Da la impresión de que en el PSC, ahora que vuelve a gobernar todas las administraciones, han decidido apostarlo todo al viejo manual de 1992. Incluso había, en la preparación de la salida del Tour, una llamada a conformar un cuerpo de voluntarios de indisimuladas resonancias olímpicas. A pesar de sus claroscuros, es evidente que el caso de los Juegos Olímpicos de Barcelona fue una historia de éxito para la ciudad, sobre todo por la transformación urbana que lo acompañó.
En todo caso, lo que en 1992 funcionó, en 2004 —con la operación del Fórum y la urbanización dudosa de la parte baja de la Diagonal— ya tuvo aires de una secuela de serie B. Ahora, a otra escala, los intentos son cada vez más vacíos.

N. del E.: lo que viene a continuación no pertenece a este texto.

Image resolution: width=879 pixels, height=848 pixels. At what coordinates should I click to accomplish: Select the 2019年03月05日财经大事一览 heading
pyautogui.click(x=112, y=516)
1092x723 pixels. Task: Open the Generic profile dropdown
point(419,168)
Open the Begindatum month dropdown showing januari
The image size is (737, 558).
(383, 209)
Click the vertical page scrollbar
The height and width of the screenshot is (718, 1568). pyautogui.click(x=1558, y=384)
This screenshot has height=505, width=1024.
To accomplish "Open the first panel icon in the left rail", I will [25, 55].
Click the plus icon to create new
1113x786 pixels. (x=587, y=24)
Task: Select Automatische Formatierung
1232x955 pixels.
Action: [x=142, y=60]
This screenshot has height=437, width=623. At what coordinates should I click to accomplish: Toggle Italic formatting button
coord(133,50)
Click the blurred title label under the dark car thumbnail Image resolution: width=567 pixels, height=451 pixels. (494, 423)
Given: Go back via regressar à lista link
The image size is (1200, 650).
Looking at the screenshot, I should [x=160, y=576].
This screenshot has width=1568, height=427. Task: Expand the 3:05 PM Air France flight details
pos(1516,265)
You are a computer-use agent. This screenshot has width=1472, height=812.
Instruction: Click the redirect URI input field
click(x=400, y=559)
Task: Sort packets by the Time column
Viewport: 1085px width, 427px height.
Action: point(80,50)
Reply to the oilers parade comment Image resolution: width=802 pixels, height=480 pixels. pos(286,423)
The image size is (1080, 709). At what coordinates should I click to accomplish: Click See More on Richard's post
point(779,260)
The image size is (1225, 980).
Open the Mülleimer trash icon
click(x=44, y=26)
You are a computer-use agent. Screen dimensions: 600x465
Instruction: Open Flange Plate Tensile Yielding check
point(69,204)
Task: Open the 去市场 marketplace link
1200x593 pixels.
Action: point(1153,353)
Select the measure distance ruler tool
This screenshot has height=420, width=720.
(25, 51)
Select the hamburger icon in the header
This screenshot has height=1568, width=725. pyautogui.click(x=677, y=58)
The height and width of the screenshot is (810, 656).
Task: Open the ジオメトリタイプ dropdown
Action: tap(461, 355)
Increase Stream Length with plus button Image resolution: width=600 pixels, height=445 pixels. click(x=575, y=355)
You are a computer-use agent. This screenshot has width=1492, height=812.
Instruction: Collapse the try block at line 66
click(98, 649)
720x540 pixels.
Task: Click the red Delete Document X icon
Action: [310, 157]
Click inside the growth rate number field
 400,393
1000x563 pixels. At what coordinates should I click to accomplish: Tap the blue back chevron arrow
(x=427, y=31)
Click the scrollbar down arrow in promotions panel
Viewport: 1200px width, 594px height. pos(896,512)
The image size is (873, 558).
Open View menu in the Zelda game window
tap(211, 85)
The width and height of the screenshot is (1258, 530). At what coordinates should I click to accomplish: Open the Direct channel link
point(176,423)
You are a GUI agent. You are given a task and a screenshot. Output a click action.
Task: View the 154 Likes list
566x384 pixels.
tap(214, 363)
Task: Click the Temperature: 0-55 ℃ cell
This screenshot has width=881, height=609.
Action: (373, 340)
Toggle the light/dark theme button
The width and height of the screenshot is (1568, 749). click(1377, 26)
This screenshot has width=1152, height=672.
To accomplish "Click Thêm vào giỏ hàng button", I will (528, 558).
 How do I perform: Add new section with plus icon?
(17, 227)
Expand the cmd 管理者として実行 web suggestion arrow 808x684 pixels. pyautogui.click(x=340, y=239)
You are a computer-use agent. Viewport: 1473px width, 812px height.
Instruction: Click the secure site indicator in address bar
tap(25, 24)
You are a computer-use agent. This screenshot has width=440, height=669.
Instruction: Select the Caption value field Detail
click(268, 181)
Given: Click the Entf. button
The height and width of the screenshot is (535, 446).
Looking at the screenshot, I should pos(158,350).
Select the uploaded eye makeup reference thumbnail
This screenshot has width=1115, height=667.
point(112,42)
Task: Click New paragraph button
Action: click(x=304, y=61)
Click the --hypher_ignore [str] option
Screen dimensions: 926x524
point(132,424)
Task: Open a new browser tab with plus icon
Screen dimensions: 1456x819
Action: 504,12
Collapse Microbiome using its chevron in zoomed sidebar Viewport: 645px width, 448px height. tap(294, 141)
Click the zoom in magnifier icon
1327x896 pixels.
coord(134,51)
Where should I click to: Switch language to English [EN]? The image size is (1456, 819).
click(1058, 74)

Y cada vez recuerdan más la versión degradada de la política de los grandes eventos que impulsó el PP valenciano de la mano de Rita Barberá y Francisco Camps.
Ahora hace 34 años de 1992. Barcelona está bien instalada en el mapa del mundo: el año pasado recibió más de 16 millones de turistas y, últimamente, también recibe un intenso influjo de los llamados expats y nómadas digitales que vienen a instalarse. Todo esto genera tensiones evidentes en la vida de la ciudad. Sobre todo en el mercado inmobiliario, pero también en la movilidad, en el coste de la vida, en el espacio público y en el tejido comercial. Se ha escrito mucho y no merece la pena insistir: solo hay que vivir en la ciudad para entenderlo.
Este crecimiento descontrolado de la presión turística no es exclusivo de Barcelona. Si el lector ha paseado por Valencia recientemente habrá visto cómo en cinco o seis años le ha pasado lo que le pasó a Barcelona en veinte. Está pasando en muchas ciudades de Europa y del mundo, y en todas partes las quejas de los residentes son las mismas. Por eso, corregirlo es complicado, porque las tendencias globales son muy fuertes, y los intereses locales vinculados al turismo, muy poderosos. No se hará de un día para otro, pero los gobiernos tienen instrumentos: fiscalidad, regulación, inversiones.
Lo que resulta absolutamente incomprensible es que el PSC, desde el Ayuntamiento de Barcelona y las otras administraciones que controla, esté apretando el acelerador en la dirección contraria a la que dicta el sentido común: parece que busquen la conversión definitiva de la ciudad en un escaparate internacional de imágenes icónicas en el que cada vez resulte más difícil vivir.
En diferentes momentos, la mayoría de los otros partidos han participado en estas fiestas de manera directa o indirecta. Pero diría que hay unos cuantos que ya se han dado cuenta del error y buscan recetas para corregirlo. Los socialistas, en cambio, siguen reincidiendo como si solo tuvieran un manual para gobernar la ciudad, sin capacidad de adaptación al contexto cambiante.
La ironía estos días es grande, y dolorosa: mientras desde el Ayuntamiento y la Generalitat se habla de la Barcelona capital mundial del deporte y se pagan millones de euros por acoger eventos, se ha frenado en seco el desarrollo de nuevos carriles bici, el Bicing se está degradando, las instalaciones deportivas populares en muchos lugares de la ciudad se encuentran en condiciones lamentables, y un club histórico y popular como el Europa ve amenazada su viabilidad deportiva y económica debido a la falta de inversiones del Ayuntamiento.
La política de grandes eventos tiene su público, ya que todo lo que genera actividad económica tiende a congregar apoyo social. Pero como demuestran los datos del mismo ayuntamiento, cada vez hay más crítica al turismo y, probablemente, los efectos electorales de estas apuestas de escaparate internacional serán cada vez más negativos. Ahora falta que la oposición sea capaz de plantear un modelo alternativo, creíble y serio, que vaya más allá de la anécdota, para dibujar otro futuro para la ciudad y para el conjunto del país.